As a country that prides itself on its principles of freedom, it should not be forgotten that those who have secured the right to free speech are, to the say the least, an interesting grouping of people from whom society can learn much. Transgressive expression is certainly not celebrated throughout society, but it has yielded a brave crop of experimenters who have dared to say that which no one else would. In modern society, even with the ever-increasing speed at which ideas can now be shared, there are still those who wish to silence views with which they do not agree. This is not to say that their reasons may not be sympathetic, such as with the issue of prejudicial language, but it is important to keep separate the ideas of offense and hate speech. Undoubtedly there are cases in which speech that directly threatens a group or an individual must be limited, but ideas and beliefs should never be considered to be immune from criticism. Living in a multicultural and democratic society often means having to grapple with ideas and expressions that can be shocking, offensive, and generally unpleasant but that does not necessarily make them wrong. Salman Rushdie aptly describes a free society, saying, “You must have free play of ideas. There must be argument, and it must be impassioned and untrammeled. A free society is not a calm and eventless place—that is the kind of static, dead society dictators try to create (Rauch and Rushdie 1997, 27). Rushdie’s experience of having a death sentence declared against him serves as a strong reminder that this idea is still not shared around the world. The “race of artists” that Henry Miller speaks of in Tropic of Cancer is an integral part of American society that helps to ensure freedom of expression for the rest of us and they should never be afraid that their right to express controversial ideas will not be protected. Limitations on free expression create a chilling effect on the practice of transgressive expression and bankrupt society’s artistic, intellectual, and literary development. The tragedy is that there is no way to measure the cultural loss suffered by constraining the range of expression available to citizens of the United States, but it is simply a risk that is not worth taking.


References

  • Bernard, Emily. 2006. Teaching the N-Word. In The Best American Essays 2006, edited by Lauren Slater and Robert Atwan. New York: Houghton Mifflin.
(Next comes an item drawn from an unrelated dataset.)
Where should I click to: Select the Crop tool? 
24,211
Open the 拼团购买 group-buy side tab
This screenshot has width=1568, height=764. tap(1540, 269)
  • Delgado, Richard and Jean Stefancic. 1997. Must We Defend Nazis? New York: New York City Press.
  • Julius, Anthony. 2002. Transgressions: The Offenses of Art. Chicago: University of Chicago Press.
  • MacKinnon, Catherine. 1993. Only Words. Cambridge: Harvard University Press.
  • Miller, Henry. 1961. Tropic of Cancer. New York: Grove Press.
  • Rauch, Jonathan and Salman Rushdie. 1997. Censorship is harmful. In Censorship: Opposing Viewpoints, edited by David Bender, Bruno Leone, and Byron Stay. San Diego: Greenhaven Press.
  • Rembar, Charles. 1968. The End of Obscenity: The Trials of Lady Chatterley, Tropic of Cancer, and Fanny Hill. New York: Random House.
  • Storck, Thomas. 1997. Censorship can be beneficial. In Censorship: Opposing Viewpoints, edited by David Bender, Bruno Leone, and Byron Stay. San Diego: Greenhaven Press.